Work instruction | Locate "The height and" in the data below, then output the line it is on and all following lines through the last, word for word. Skip any pictures.

[Collected data]
══════════════════════════════
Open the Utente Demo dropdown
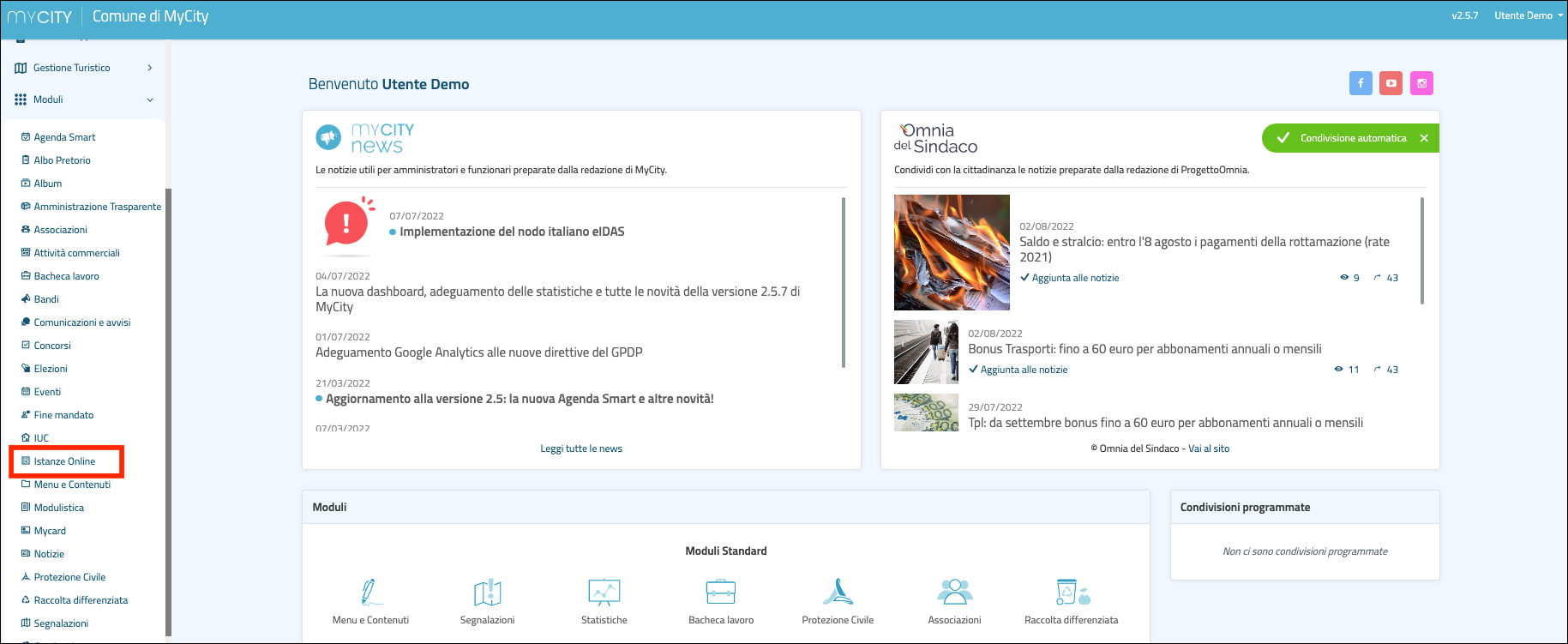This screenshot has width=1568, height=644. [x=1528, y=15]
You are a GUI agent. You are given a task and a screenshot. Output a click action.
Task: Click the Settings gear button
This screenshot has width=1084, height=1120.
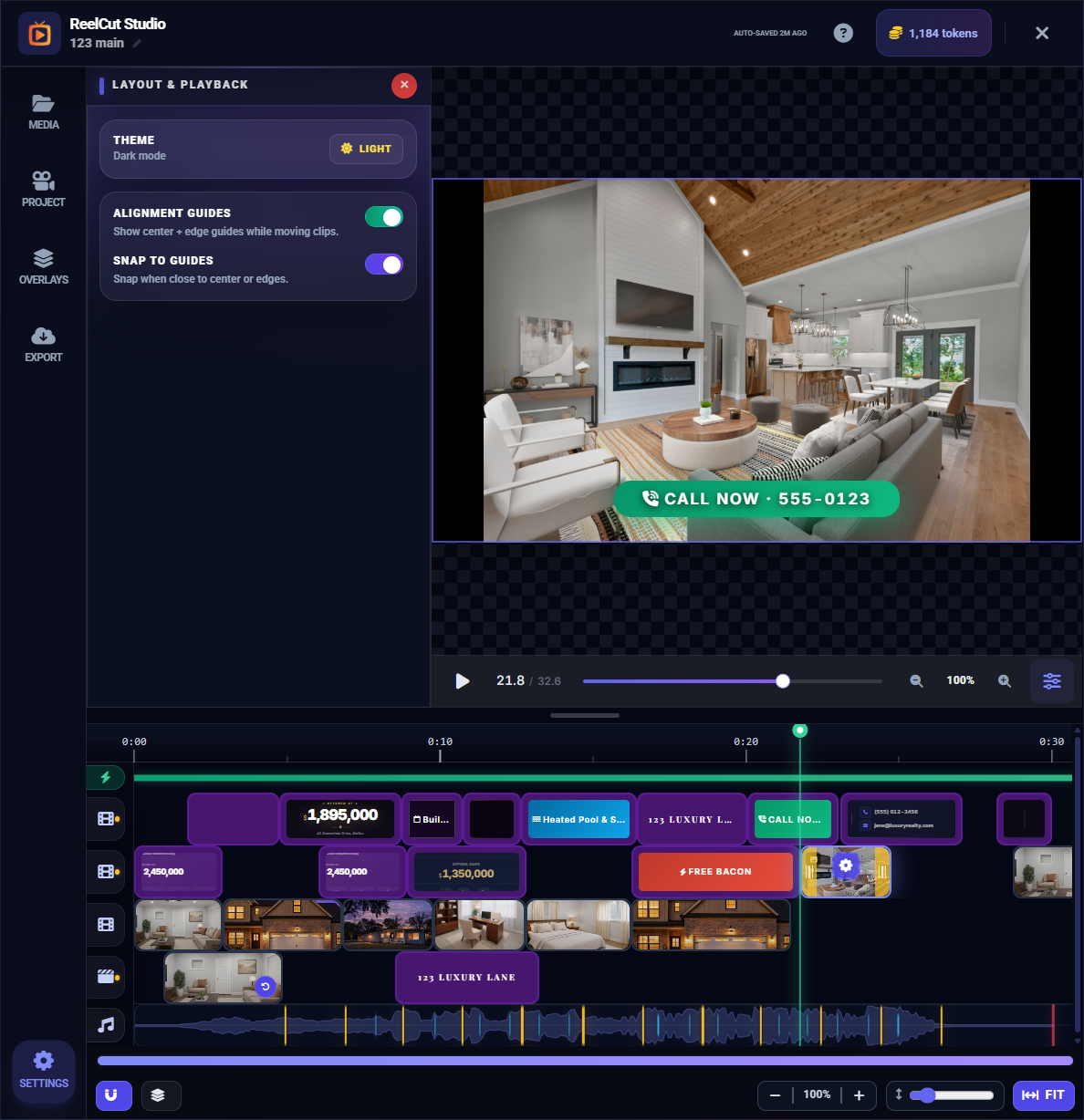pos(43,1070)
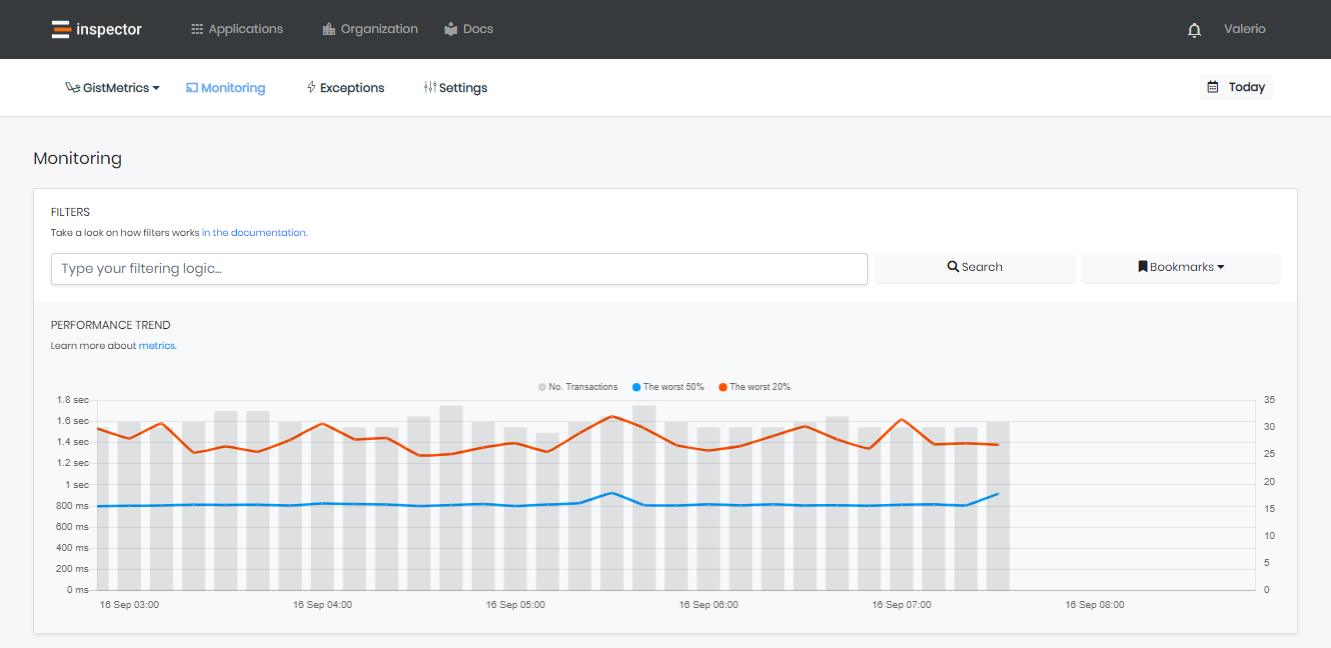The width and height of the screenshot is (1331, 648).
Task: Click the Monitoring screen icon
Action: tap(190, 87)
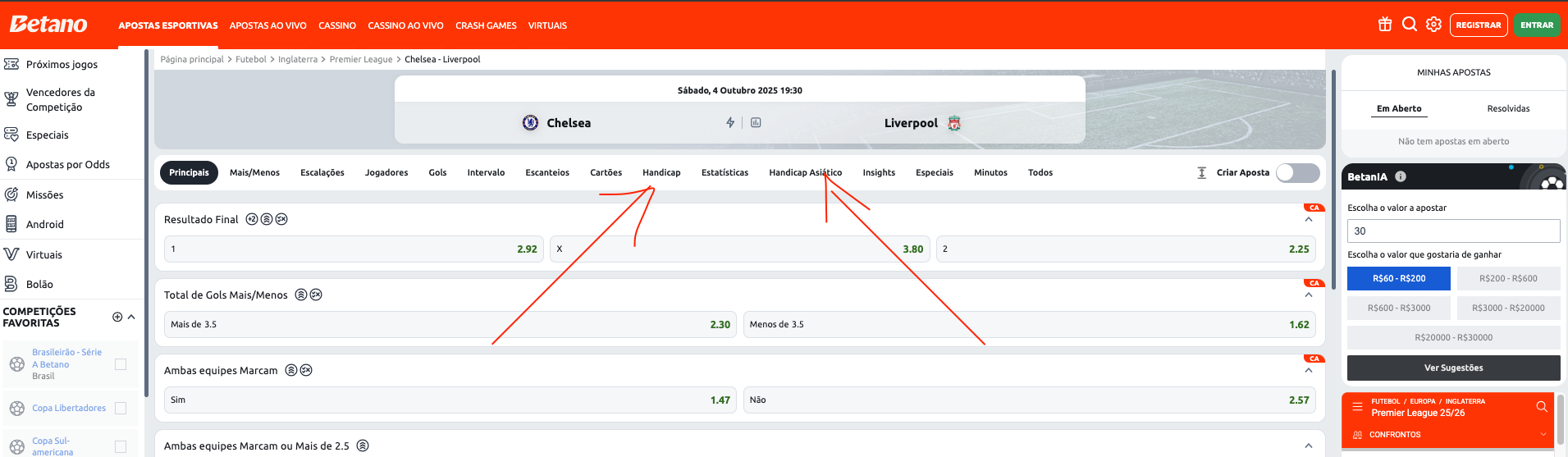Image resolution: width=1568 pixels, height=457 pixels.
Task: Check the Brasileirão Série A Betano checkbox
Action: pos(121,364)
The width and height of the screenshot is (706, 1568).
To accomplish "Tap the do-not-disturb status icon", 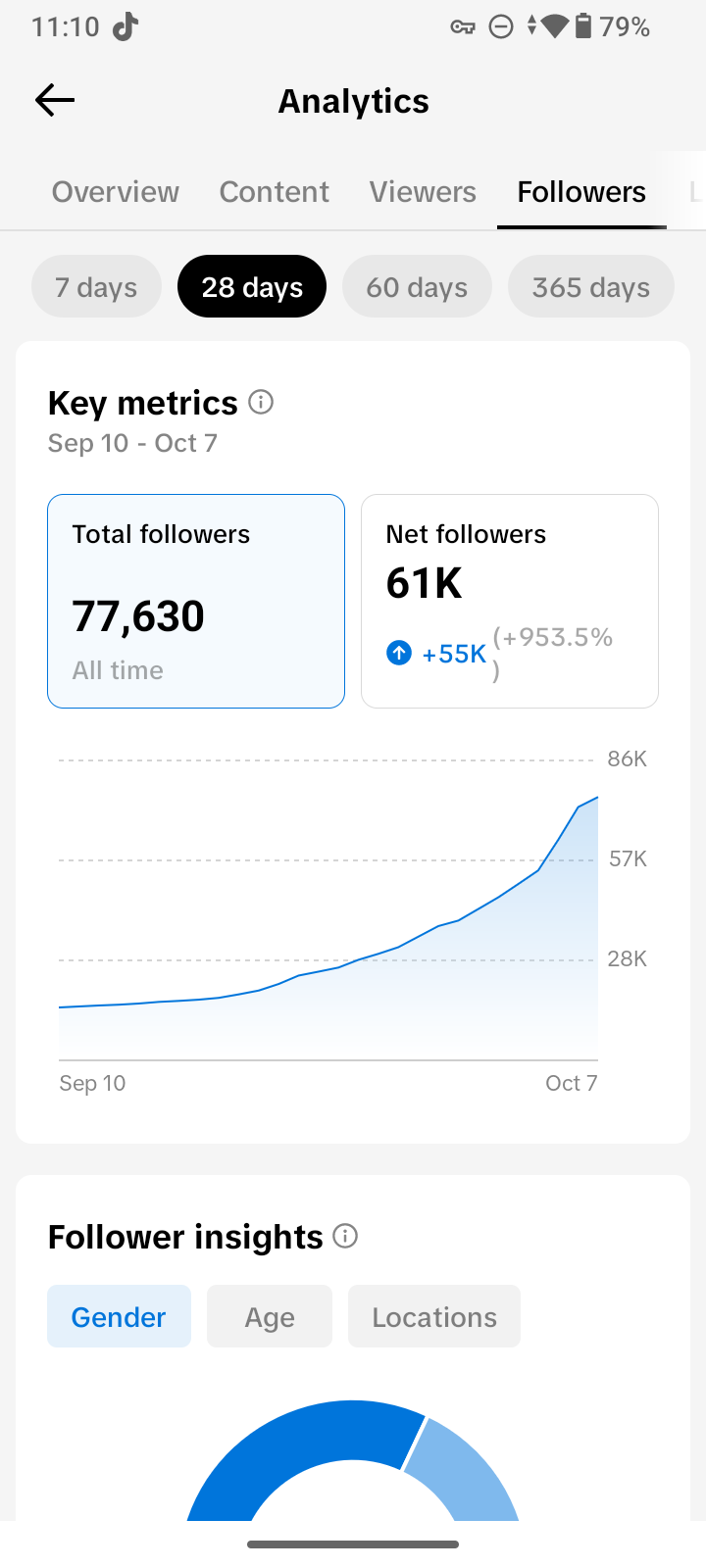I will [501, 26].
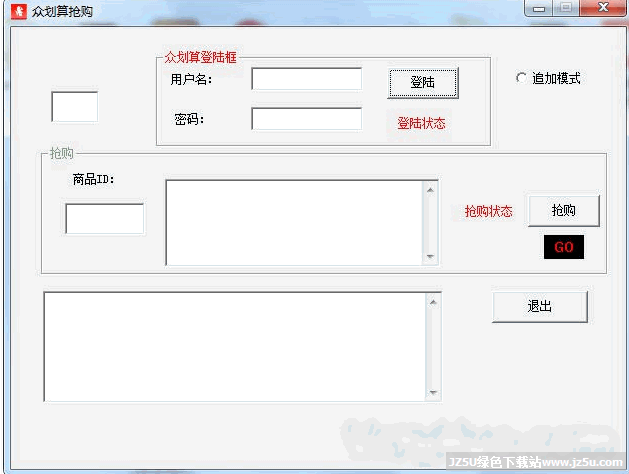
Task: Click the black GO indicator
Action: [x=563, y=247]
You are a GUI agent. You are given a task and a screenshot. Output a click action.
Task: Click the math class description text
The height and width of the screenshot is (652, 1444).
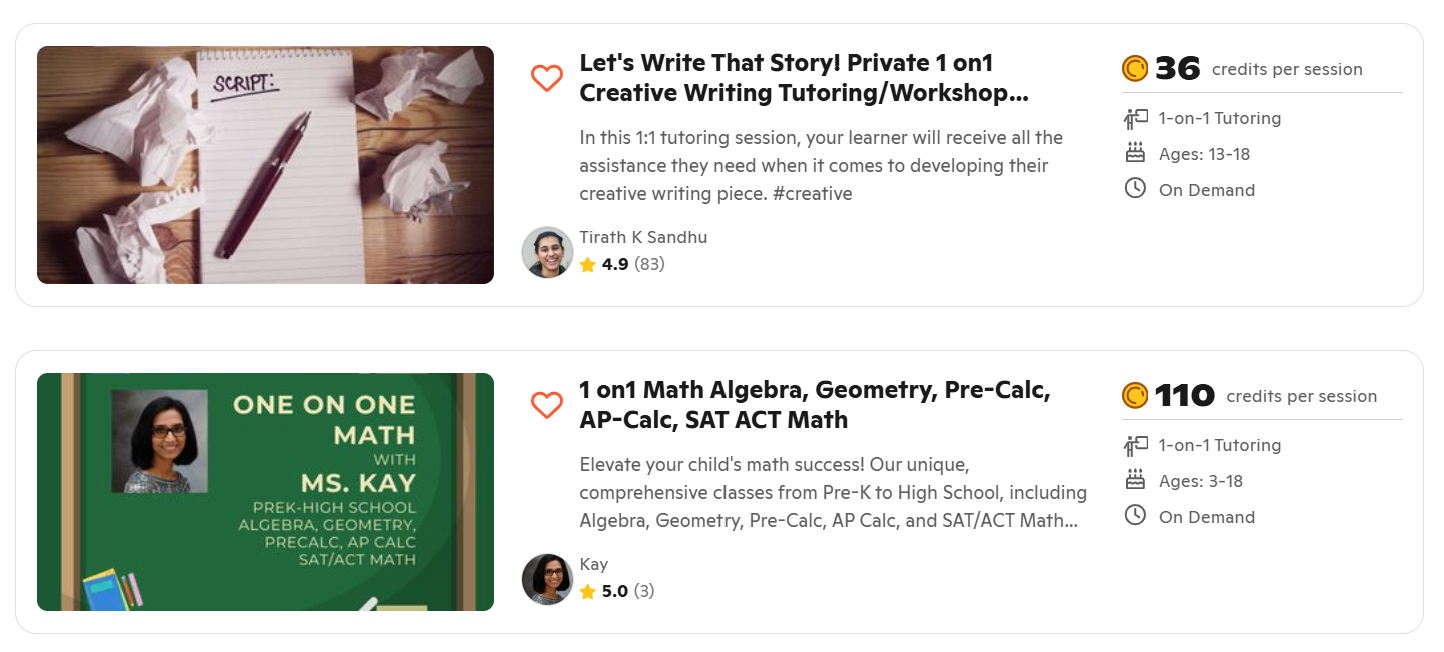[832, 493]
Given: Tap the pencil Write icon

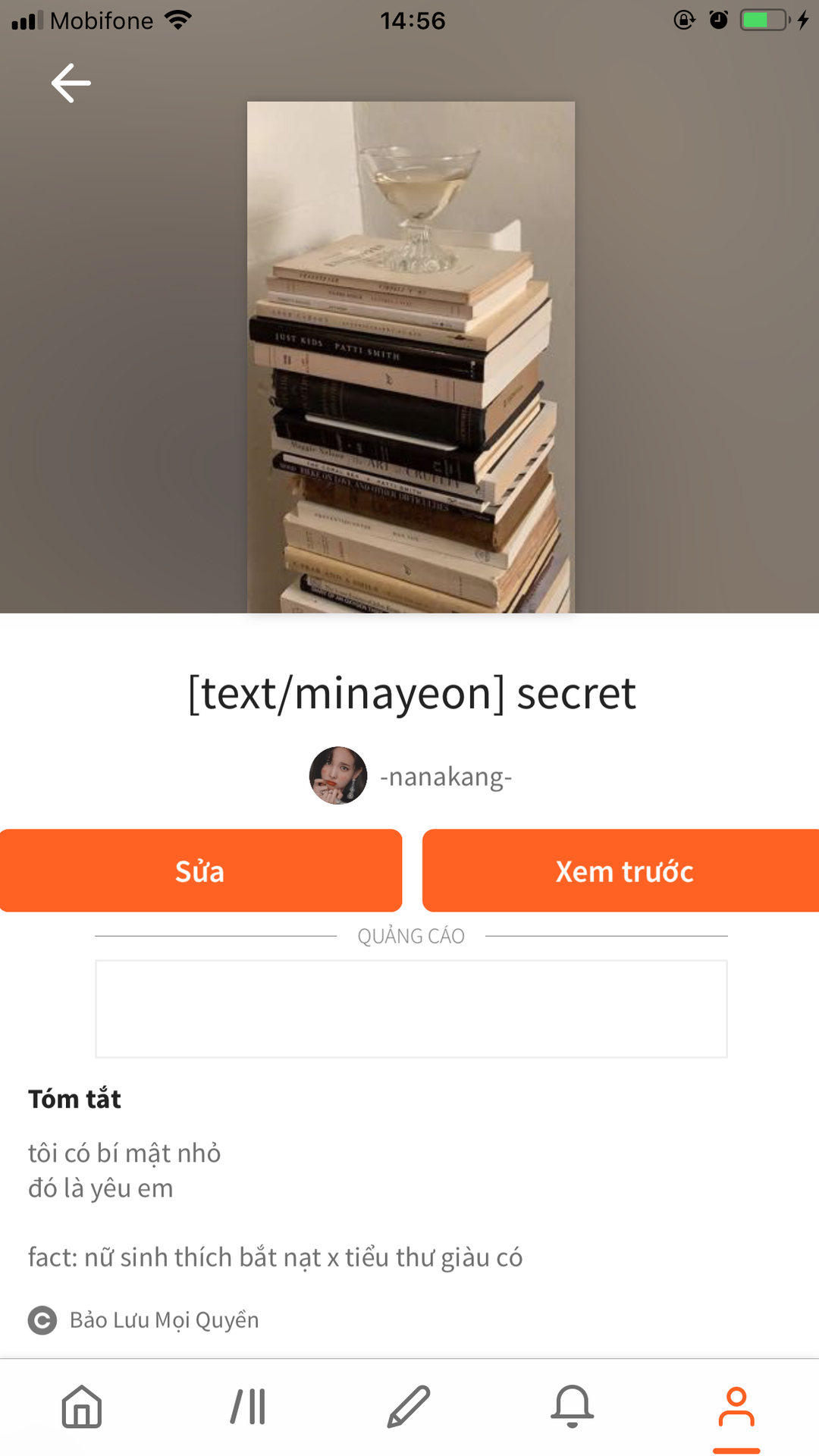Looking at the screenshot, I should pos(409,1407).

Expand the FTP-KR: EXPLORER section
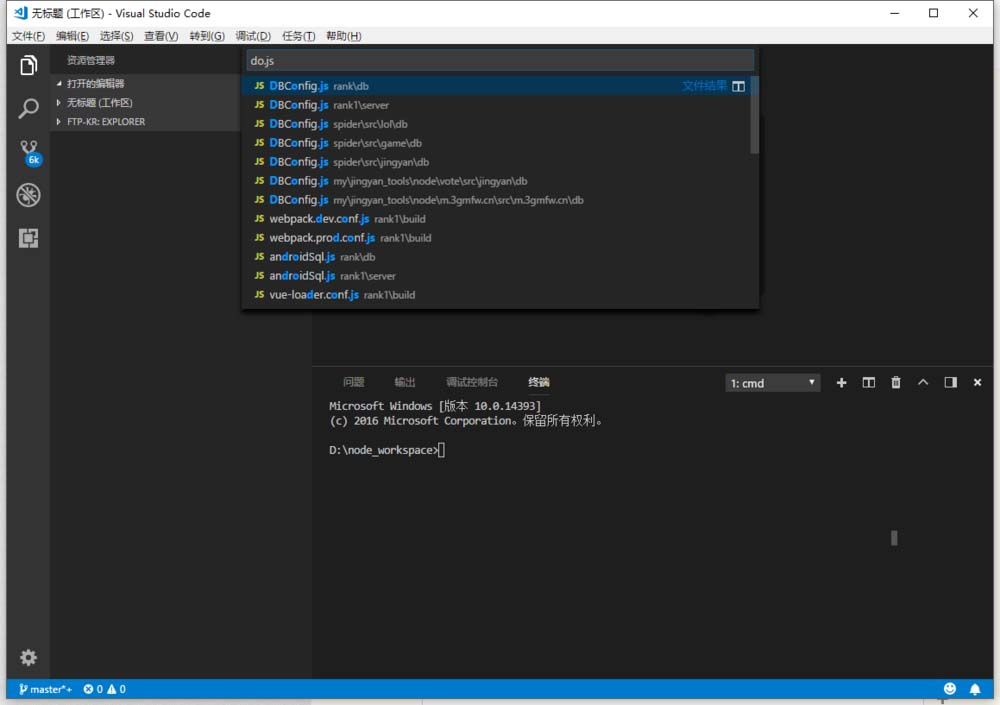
══════════════════════════════
Solution |
The height and width of the screenshot is (652, 1444).
[832, 493]
Given: Tap the pencil Write icon

Looking at the screenshot, I should pos(409,1407).

Expand the FTP-KR: EXPLORER section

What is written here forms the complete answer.